絶望の世界で育成士が生き残れるのか!?

なんじゃもんじゃ

04・蠢動

 


 杏子と契約し仲間にした朱雀は早速彼女に『職業システム』をインストールさせようとゴブリンを探す。
 とは言っても探すほどのことはなく、近くの商業施設付近にはゴブリンがちらほらと見られた。
 因みに商業施設に案内したのは杏子である。朱雀の話を聞いてこの商業施設にゴブリンが大量に発生していることを予測したらしい。


「一体、離れ、ている」
「はい!」


 この商業施設にくるまでに戦い方は打ち合せした。
 朱雀が引きつけ物陰に隠れた杏子がそっとゴブリンの背後に回りブスリとやるのだ。
 杏子が隠れたのを確認し朱雀は石をゴブリンに投げつける。
 石は外れたがそれでもゴブリンが朱雀のことに気が付いたので棍棒を振り上げて走り寄ってくる。


「ギャググギィ」


 朱雀はこの商業施設に来る途中でたまたまあった工事現場で拾った鉄パイプを構える。
 ゴブリンが棍棒を振り降ろすと朱雀はそれを鉄パイプで受け止める。
 力はややゴブリンの方が上のようで朱雀は押されるが何とか持ちこたえる。
 もしかしたらゴブリンには【棒術】のような技能があるのかもしれない。


「ぐっ」
「ギャグギグギィ」


 自分の方が力が上だと分かったのか醜い顔で笑うゴブリン。


(ムカつく笑顔だなっ!だが、いつまでその笑顔でいられるかな?)
「ギャグギグギィ……ベヒャッ」


 かなり押され気味だった朱雀だが、一生懸命に押し返そうとしていたのが良かったのか、ゴブリンも朱雀に意識を集中していた。
 その為、背後から近寄る杏子に気付かなかったゴブリンは杏子の攻撃を避けることもなく急所である首を切り裂かれた。


「ウリャッ!」


 首から盛大に血飛沫を飛ばしながら苦しそうにしていたゴブリンの腹を思いっきり蹴り上げ引き離した朱雀。
 すぐ傍ではハサミを持った杏子が青い顔をして呆然としている。
 初めて生き物を殺したのだから無理もない。


 暫くしてゴブリンが消えていく、そして倒れ込む杏子。
 どうやら杏子にも『職業システム』のインストールが始まったようだ。
 痙攣ぽく微妙に震えている杏子のスカートがややはだけてスラッとした足が露わになる。

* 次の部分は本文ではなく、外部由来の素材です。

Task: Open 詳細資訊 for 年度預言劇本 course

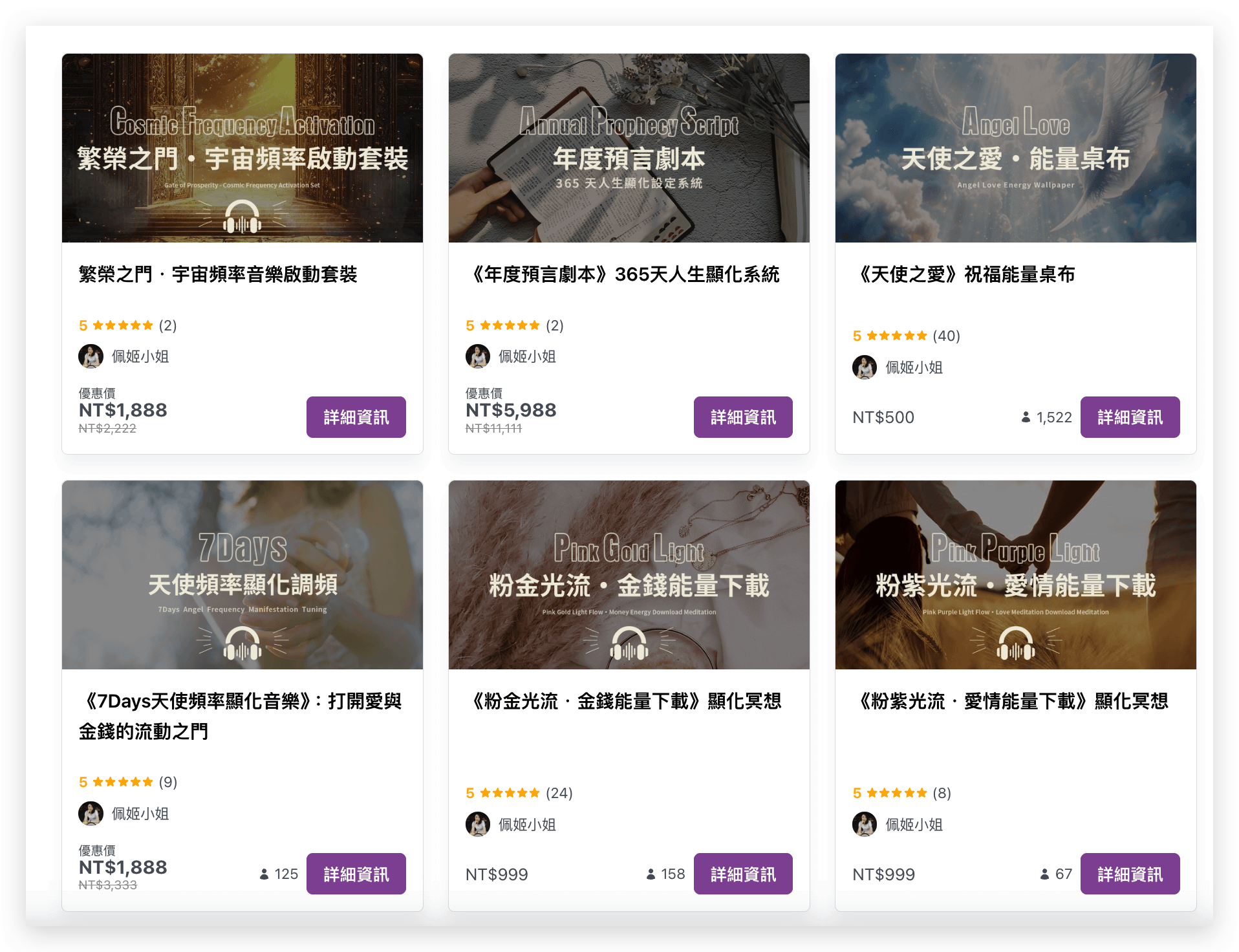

(……いかんいかん、オジちゃんは良いオジちゃんなのだ!でもオジちゃんちょっと悩むぜ)


 足から視線を外しここではゴブリンに見つかりそうなので杏子の脇を抱えて移動させる。
 その際少し胸に手が触れたのは不可抗力だと自分で自分に言い訳をする朱雀。


(柔らかかったなぁ~。ゴホンッ、移動してからインストールさせれば良かった。うんしょ、うんしょ)


「うぅぅぅ……」
「大丈夫か?」
「……はい、何とかインストールが終わりました」


 朱雀がインストールした時のように全身から汗をが吹き出し疲労困憊といった表情の杏子。
 そしてステータスの内容を朱雀に教える。
 こういう場合は信頼関係がない相手には個人情報を教えるのは得策ではない。
 しかし今の状況は朱雀と杏子のたった二人しかいない運命共同体ともいえるので、生き残る為に情報公開は絶対条件である。
 それに杏子は朱雀の契約者であり仲間なのだから。


「神流川さん、私も新人類になれました! 職業は……」
「俺、朱雀、呼ぶ」
「あ、はい。朱雀さん!」


 神流川と呼ばれると職場を思い出すことから神流川とは呼ばれたくない朱雀は下の名前で呼ぶように杏子に頼む。
 ボッチでも勤めることができる職場ながら、社員同士のある程度のコミュニケーションは必要だった。
 そんな職場で片言の朱雀が浮いてしまうのは仕方がないと言えば仕方がないのだろうが、職場にはあまり良い思い出がない。






 氏名: 茜部杏子あかねべあんず
 職業: 盗賊Lv1
 情報: 新人類、ランク1、女、16歳
 固有技能: 加速I
 技能: 隠密I、開錠I
 契約者: 神流川朱雀






 @盗賊 隠密行動が得意な職業。戦闘に関しては素早さを武器とするスタイルや死角からの奇襲スタイルがある。育て上げれば斥候や暗殺者として役立ってくれるだろう!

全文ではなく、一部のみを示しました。